ECE2024 Eposter Presentations Endocrine-Related Cancer (90 abstracts)
1National Hospital Sri Lanka, Diabetes and Endocrinology, Colombo, Sri Lanka
Background: Neurofibromatosis 1 (NF-1) is an autosomal-dominant multisystemic neurocutaneous disorder. It has long been appreciated that NF-1 is associated with endocrine conditions. The well reported endocrine conditions in NF-1 are growth hormone deficiency, central precocious puberty, pheochromocytoma and gastrointestinal neuroendocrine tumors including insulinoma. Furthermore, individuals with NF-1 are at increased risk of some malignancies including soft tissue sarcomas, peripheral nerve sheath tumors and gastrointestinal stromal tumors (GISTs). These tumors are known to cause non-islet cell tumor cell hypoglycemia (NICTH) due to excessive secretion of insulin like growth factor 2. Here, we describe 2 cases of different endocrine disorders in patients with NF 1.

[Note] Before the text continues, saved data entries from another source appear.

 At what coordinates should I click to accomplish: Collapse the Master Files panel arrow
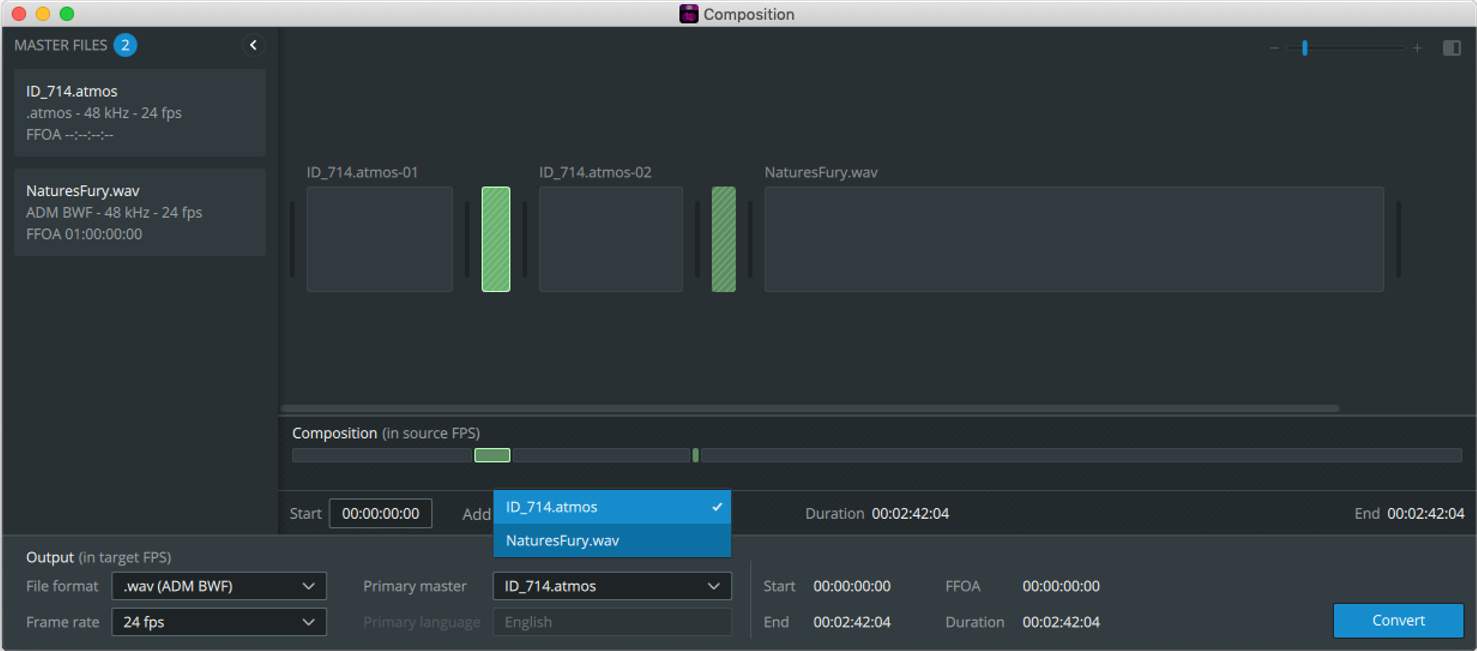tap(253, 45)
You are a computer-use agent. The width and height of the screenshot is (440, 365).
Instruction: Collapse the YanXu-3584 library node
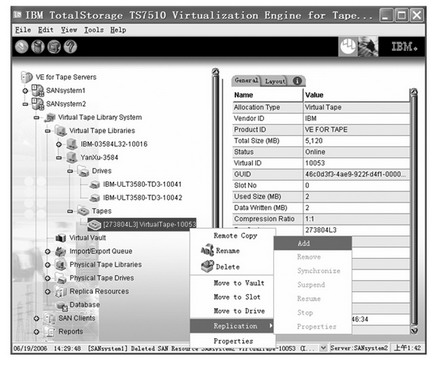click(59, 158)
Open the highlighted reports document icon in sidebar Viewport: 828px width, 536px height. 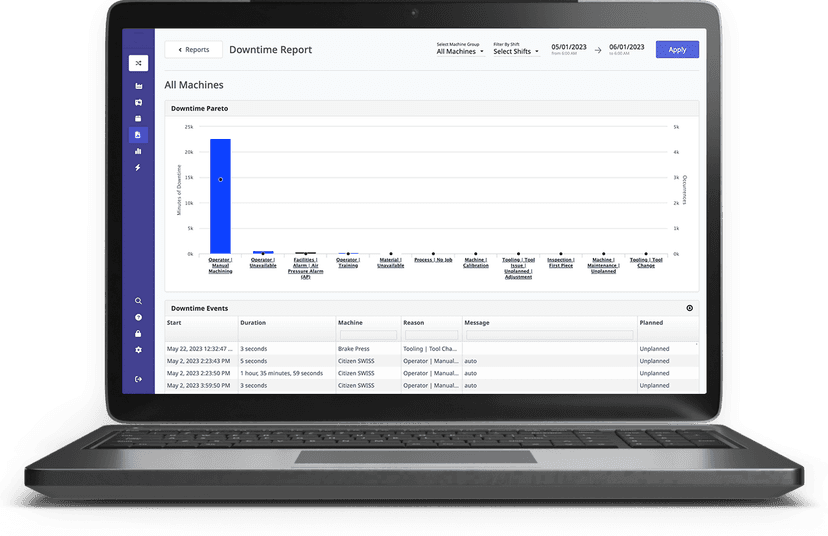coord(138,135)
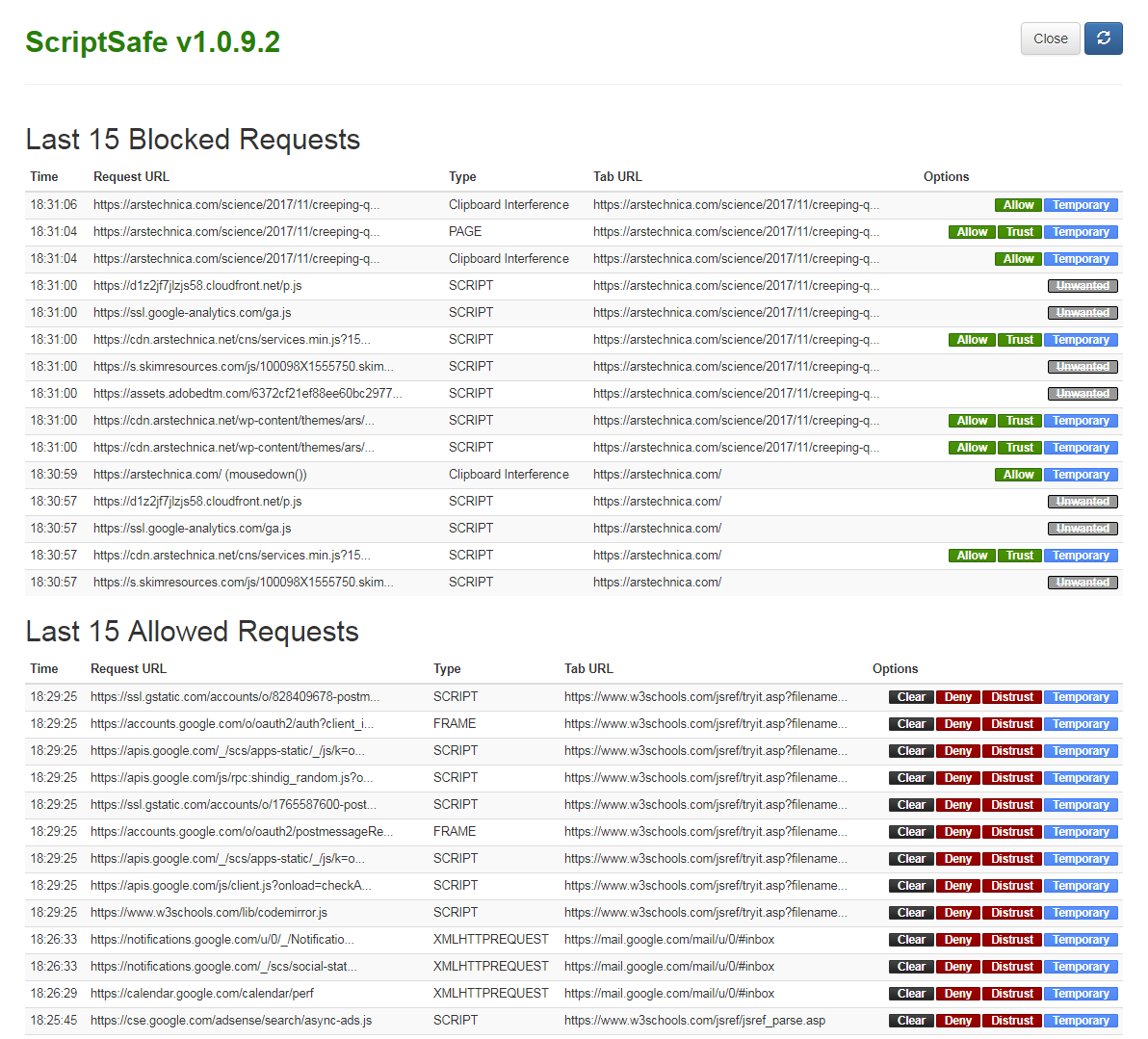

Case description: Case 1: A 33-year-old lady presented with ischemic stroke. She had elevated blood pressure. But she did not have classic triad of symptoms or spells suggestive of pheochromocytoma. Further assessment revealed the presence of multiple café-au-lait patches, neurofibromas, axillary freckling and bilateral lisch nodules concluding the diagnosis of NF-1. Investigations into the possibility of pheochromocytoma confirmed it with elevated urinary metanephrines more than 5 times the normal upper reference range and large left adrenal tumor. She underwent adrenalectomy and histology further supported the diagnosis of pheochromocytoma. Case 2: A 57-year-old male with NF-1 was evaluated for recurrent major hypoglycemic events and concurrent symptoms of melena, loss of appetite, loss of weight and lethargy for 3-month duration. He was diagnosed to have metastatic GIST. Parallel assessment for frequent spontaneous hypoglycemia made the diagnosis of NICTH with suppressed levels of insulin, c-peptide and beta-hydroxy butyrate with low IGF-1 and positive glucagon challenge test. As the tumor was surgically non-curable, imatinib was started. Due to recurrent level-3 hypoglycemia with hospital admissions, he was initiated on high dose prednisolone. There was initial improvement in hypoglycemia with steroids but after 6 months he gradually deteriorated with gastrointestinal symptoms as well as hypoglycemia and succumbed to death after one year of diagnosis.
Conclusion: Though there are no specific recommendations for surveillance of patients with NF-1, physicians should have a high-index of suspicion in those with symptoms suggestive of endocrine conditions and appropriate screening tests should be performed.